Edward Colston statue to go on display at Bristol's M Shed with survey to decide 'what next?'

Protesters pulled down a statue of slave trader Edward Colston in Bristol
The statue of 17th-century slave trader Colston was toppled on 7 June during a Black Lives Matter protest.

The statue of Edward Colston will go on display from 4 June 2021.

'Colston statue: What next?' will be a temporary exhibition at Bristol's M Shed.

The exhibition aims to start a conversation about the city history.

The #WeAreBristol History Commission will be leading the conversation with the public over the coming months.

To determine what to do with the statue in the long-run, visitors will be asked to completed a survey to share their thoughts.

The statue of the 17th century slave trader was toppled on 7 June during a Black Lives Matter protest.

After its retrieval from the harbour, the conservation team at M Shed cleaned the statue and stabilised the spray paint graffiti to prevent flaking.
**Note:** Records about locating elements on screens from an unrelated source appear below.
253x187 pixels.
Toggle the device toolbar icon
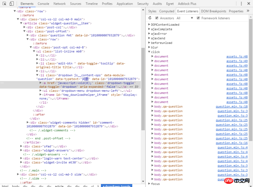click(11, 3)
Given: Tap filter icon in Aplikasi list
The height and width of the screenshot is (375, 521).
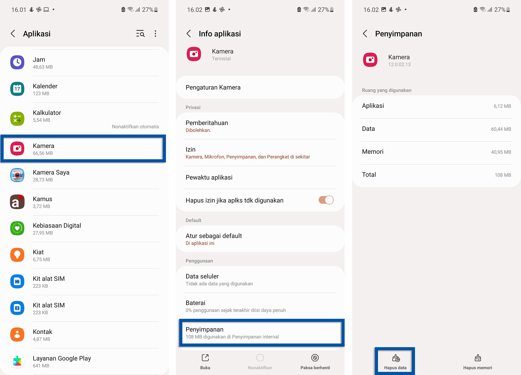Looking at the screenshot, I should coord(141,34).
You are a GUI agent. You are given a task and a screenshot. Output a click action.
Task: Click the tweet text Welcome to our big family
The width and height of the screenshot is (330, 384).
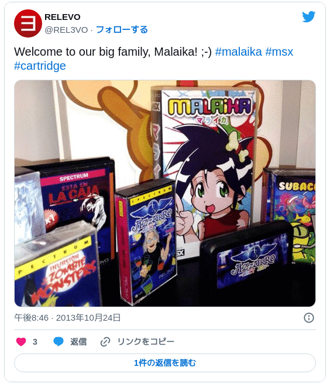coord(113,52)
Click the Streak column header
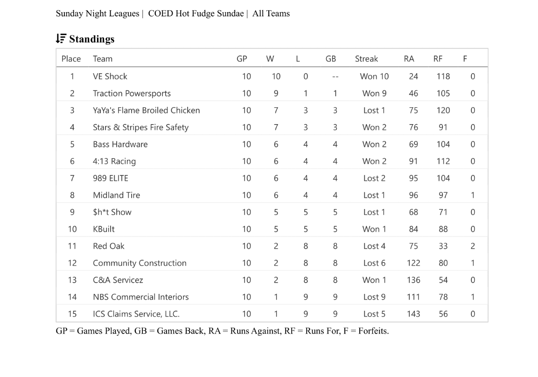This screenshot has width=538, height=377. point(366,59)
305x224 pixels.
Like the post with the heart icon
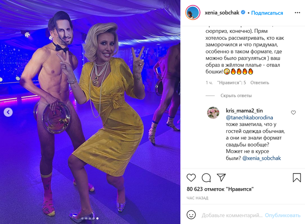(191, 178)
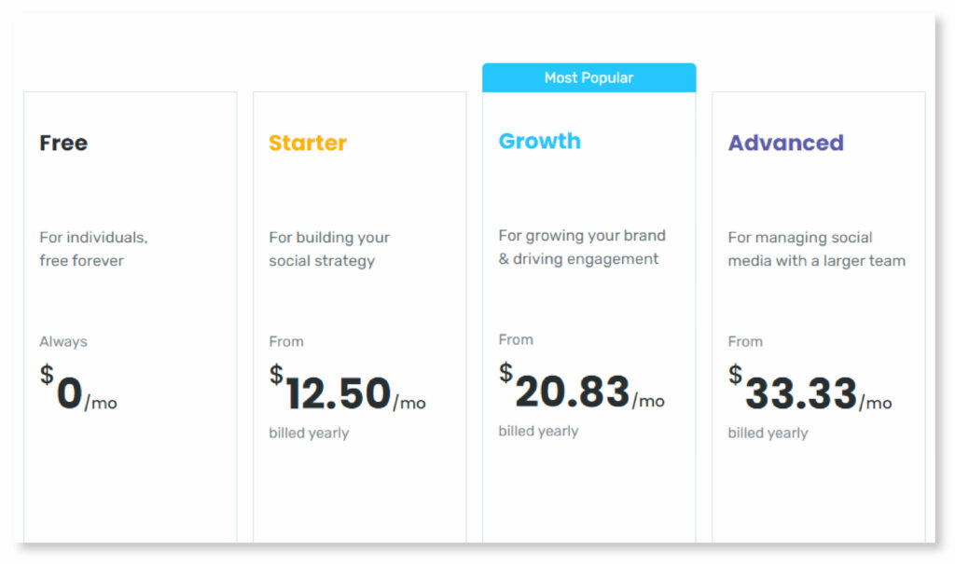The image size is (955, 564).
Task: Choose the Advanced plan title
Action: [785, 144]
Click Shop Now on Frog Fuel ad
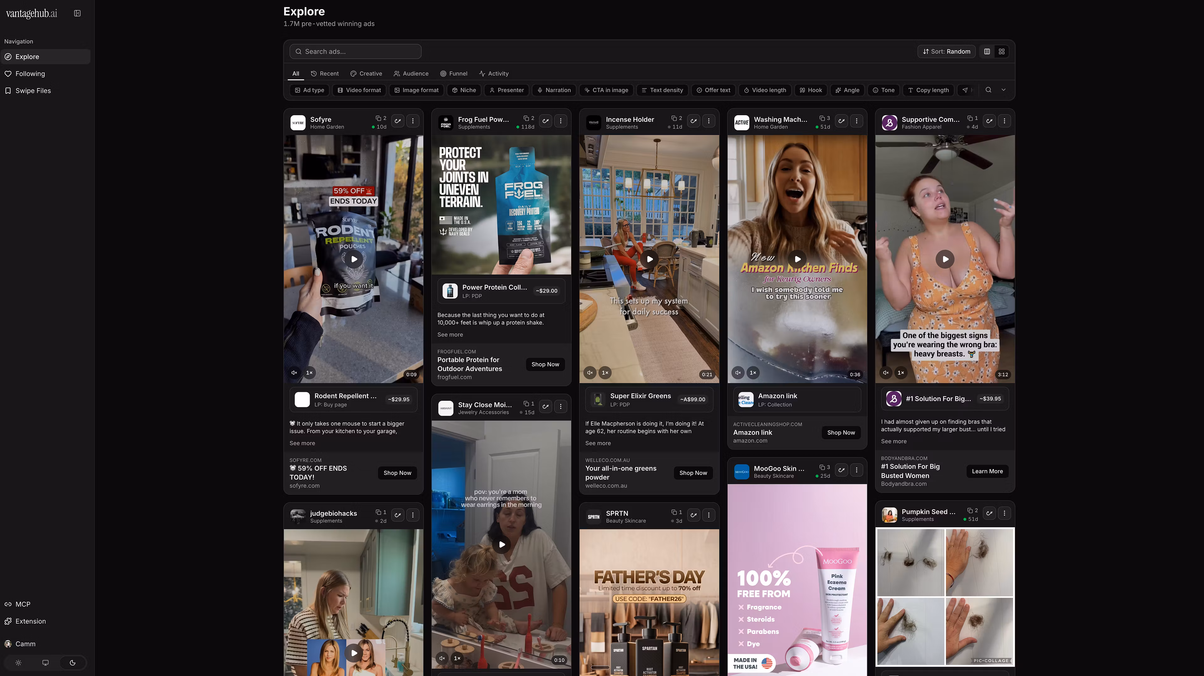 pyautogui.click(x=545, y=364)
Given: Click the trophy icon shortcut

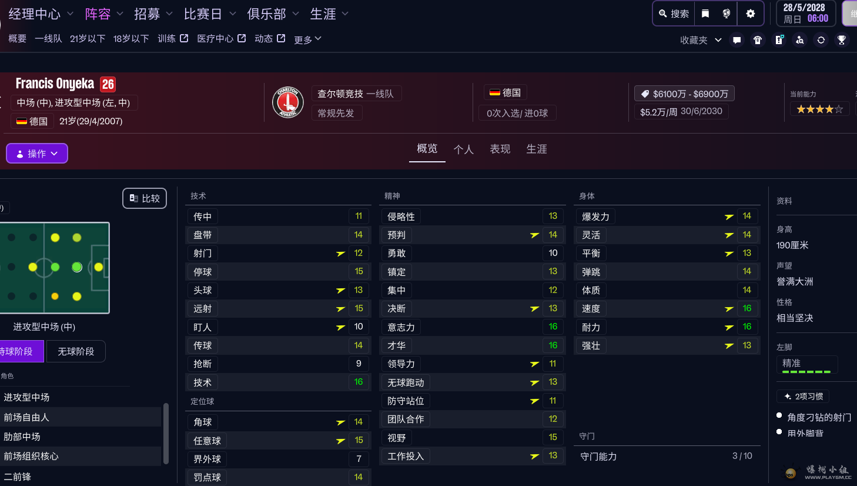Looking at the screenshot, I should 842,40.
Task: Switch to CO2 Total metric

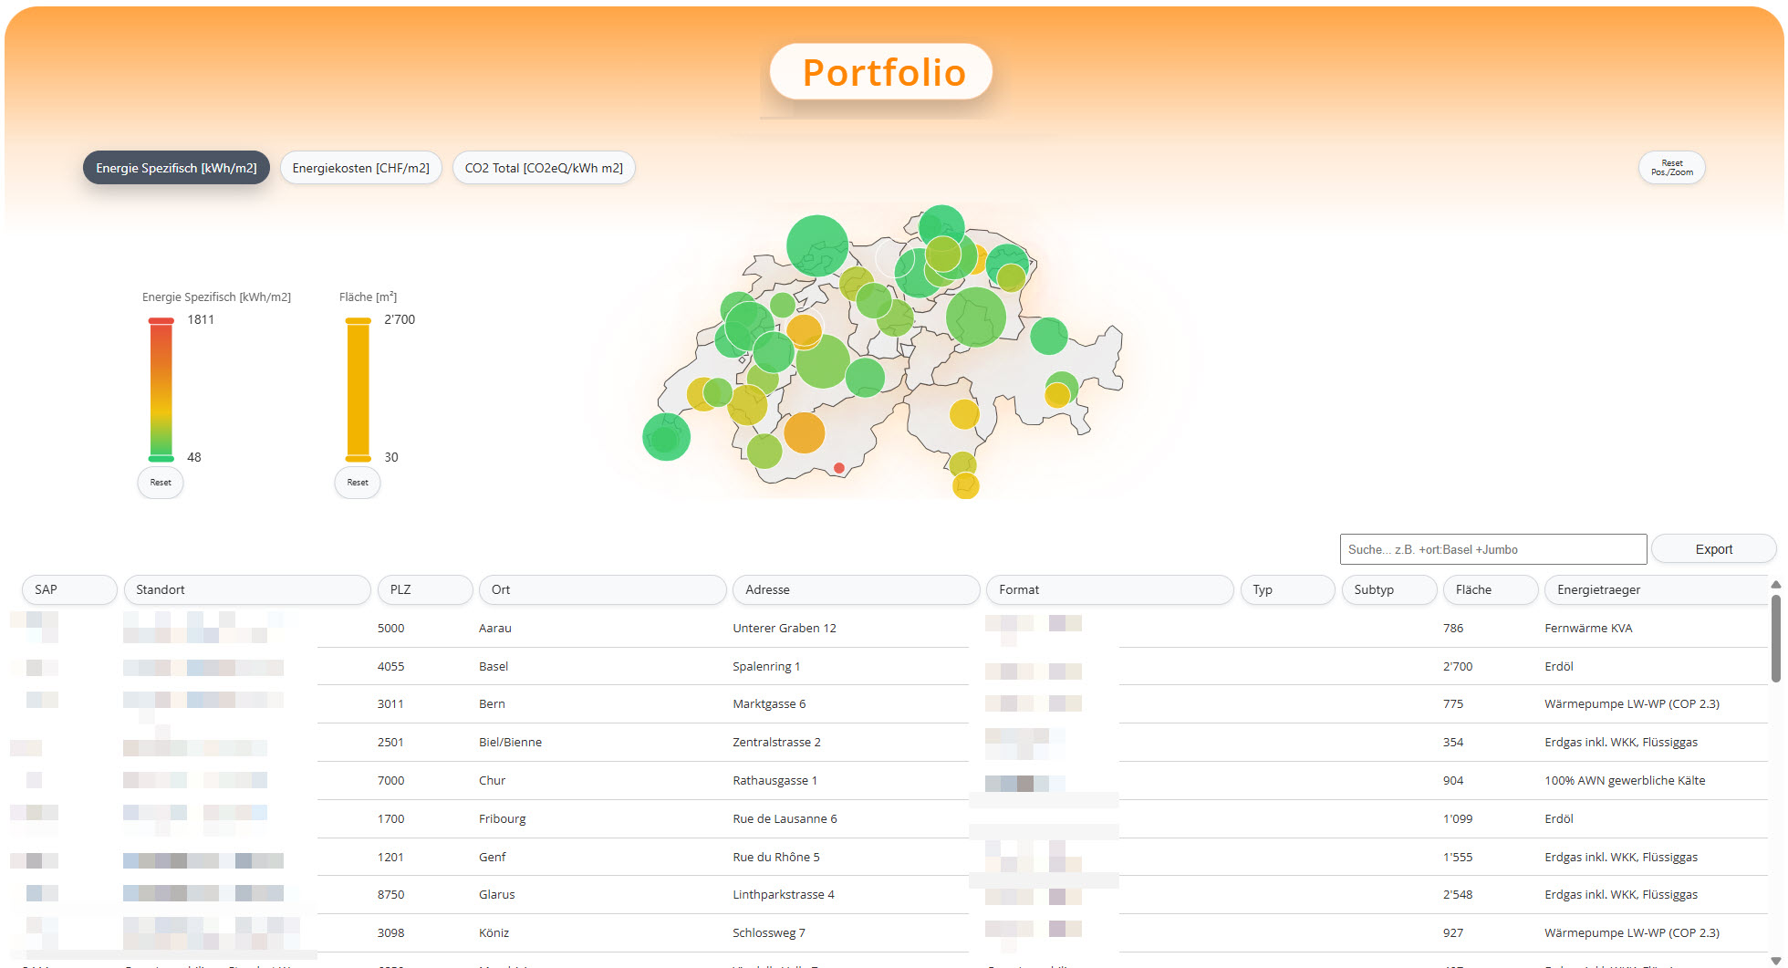Action: coord(544,168)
The bike tyre that emerged from the water with the statue will also form part of the display.

  • Watch how the statue was restored

Speaking about the exhibition Mayor of Bristol Marvin Rees said: "The future of the statue must be decided by the people of Bristol, so I urge everyone to take part in the public survey.

"The 7 June 2020 is undoubtedly a significant day in Bristol's history and had a profound impact not just in our city but across the country and around the world."

Professor Tim Cole, Chair of the We Are Bristol History Commission and Professor of Social History at the University of Bristol, said: “This is an opportunity for everyone to have your say on how we move forward together.

"The display is not a comprehensive exhibition about Colston or transatlantic slavery in Bristol, but it is intended to be a departure point for continuing conversations about our shared history.’’

The statue of Edward Colston was toppled and pushed into the harbour during a Black Lives Matter protest in Bristol. Credit: Ben Birchall/PA

M Shed entry is free but visits must be booked in advance to keep the galleries Covid-19 secure.

Fran Coles, Conservation and Documentation Manager at M Shed, said the display will "enable visitors to take stock and make their own minds up concerning the future of the statue".

She added: "The display and survey will also be online, helping to reach people across the city and beyond.”